Marmara Denizi'nde yaşanan müsilaj sorunu, ekolojik dengeyi ciddi şekilde tehdit ederken, bu durum 2021 yılından bu yana farklı boyutlar kazandı. Müsilaj, denizin birçok yerinde, özellikle Gemlik Körfezi'nden Tekirdağ kıyılarına, Marmara Adası çevresinden Bandırma ve Erdek Körfezi'ne kadar uzanan alanlarda, yoğunluğu değişiklik göstermekle birlikte, varlığını sürdürüyor.

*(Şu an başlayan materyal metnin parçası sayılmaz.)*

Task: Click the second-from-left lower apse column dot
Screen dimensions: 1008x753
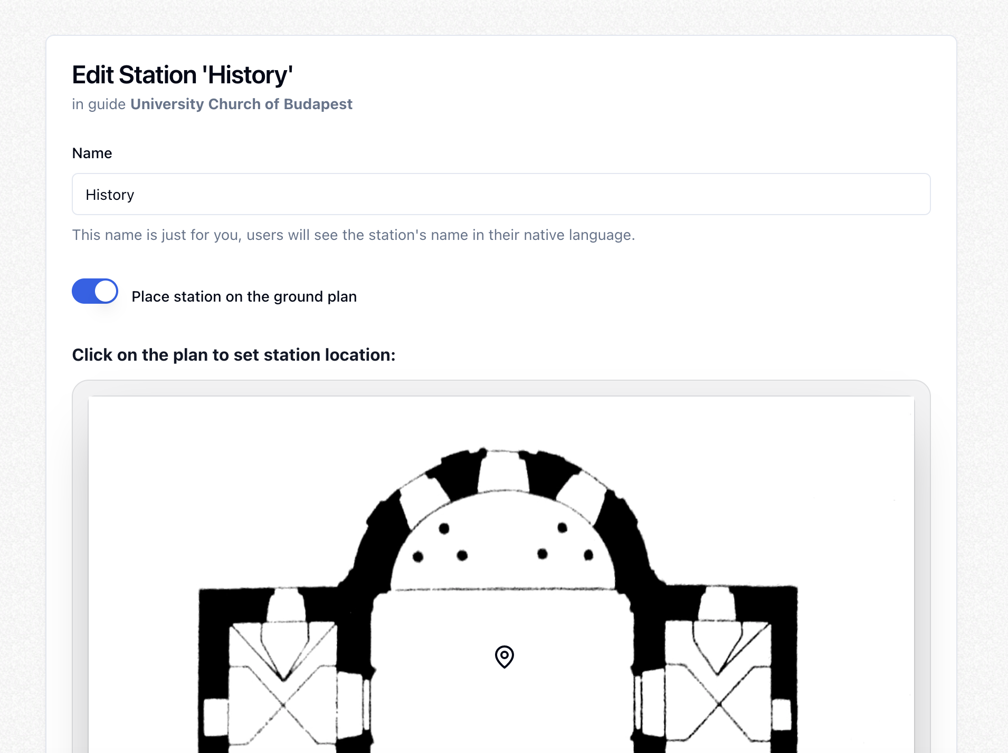Action: [462, 555]
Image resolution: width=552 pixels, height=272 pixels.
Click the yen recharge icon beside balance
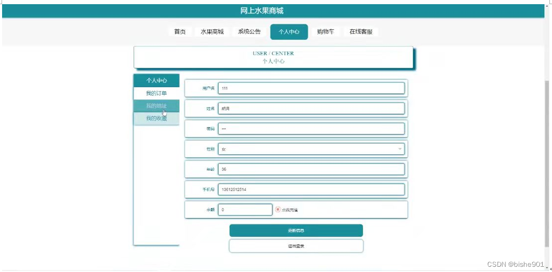click(x=278, y=209)
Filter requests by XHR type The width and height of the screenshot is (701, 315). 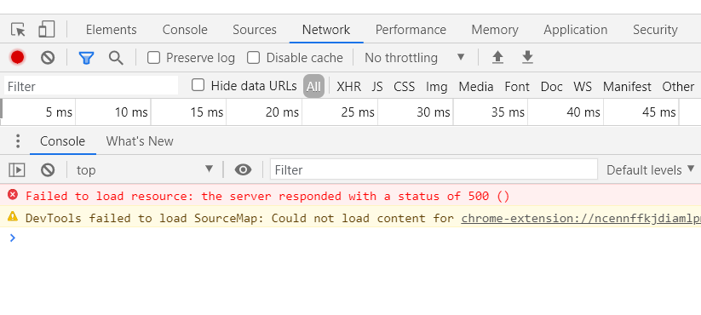click(348, 86)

Müsilajın Yayılması ve Derinlikteki Tehdit
Çanakkale Boğazı girişindeki derinliklerde, 10 ila 30 metre arasında farklı yoğunlukta müsilaj tabakalarının oluştuğu gözlemlendi. Uzmanlar, Kuzey Ege Denizi'nin de benzer sorunlarla karşılaşabileceğinden endişe duyuyor. Müsilaj, denizaltı ekosistemi üzerinde ciddi etkiler yaratırken, balık popülasyonları ve diğer deniz canlıları üzerinde olumsuz sonuçlar doğuruyor. Ayrıca, bu tehdidin yüzeyde görünmeyen boyutlarının altında derinlerde de var olduğu belirtiliyor. Normal şartlarda ilkbahar aylarında ortaya çıkan bu olgu, bu yıl sonbahar döneminde tekrar belirmeye başladı. Çanakkale Boğazı’ndan Ege Denizi’ne doğru hareket eden bu müsilaj öbekleri, bölgedeki deniz yaşamını daha da tehdit edebilir.
Kısır Döngüye Giren Durum
Bandırma 17 Eylül Üniversitesi Denizcilik Fakültesi'nden Prof. Dr. Mustafa Sarı, müsilaj sorununun yeni bir kısır döngüye girdiğine işaret etti. 2021 yılının Nisan ayında başlayan müsilaj problemi, önlem alınmaması nedeniyle 2024’ün Ekim ayında tekrar etmeye başladı. Sarı, bu süreçte müsilajın gizli kalma süresinin kısaldığını ve 2025 yılının Haziran ayında müdahale edilmezse, durumun yeniden kötüleşeceğine dair uyarılarda bulundu. Müsilajın bu kadar erken ortaya çıkması, önümüzdeki ilkbahar- yaz döneminin tehlikeli olabileceğini gösteriyor. Yer altındaki müsilaj yoğunluğunun, kısa sürede tüm Marmara Denizi’ni etkisi altına alma riski oldukça yüksek.
Acil Müdahale Gerekliliği
Eski Çevre ve Şehircilik Bakanlığı Müsteşarı Prof. Dr. Mustafa Öztürk, iklim değişikliği ve artan su sıcaklıklarının müsilaj oluşumunda rol oynadığına dikkat çekti. Kirlilik düzeyini azaltmanın ekolojik dengeyi korumanın anahtarı olduğunu vurguladı. 2021 yılında imza altına alınan Marmara Denizi Eylem Planı'nın yeterli olmadığını ifade eden Öztürk, gerçekçi ve uygulanabilir bir acil eylem planına ihtiyaç duyulduğunu belirtti. Prof. Dr. Sarı ise denizdeki azot ve fosfor yükünün fazla olduğunu, atıkların sadece yarısının arıtılabildiğini, diğer yarısının ise doğrudan denize bırakıldığını dile getirdi.
Arıtma Tesislerinin Rolü
Türkiye Tabiatını Koruma Derneği (TTKD) Bilim Danışmanı Dr. Erol Kesici, Marmara Denizi'ndeki ekolojik dengede bir bozulma yaşandığını öne sürdü. Kirlilik ve sıcaklık artışının yanı sıra, önemli balık türlerinin yok olmasının da müsilaj oluşumunu tetiklediğini belirtti. Kesici, evsel, endüstriyel ve tarımsal atıkların ileri biyolojik arıtmaya tabi tutulmasının önemine değinerek, çalışmayan arıtma tesislerinin faaliyete geçirilmesini ve inşaatı süren tesislerin bir an önce tamamlanması gerektiğini vurguladı. Bu adımlar atılmazsa, Marmara Denizi'nde yaşanan felaketin daha da kötüleşmesi kaçınılmaz görünüyor.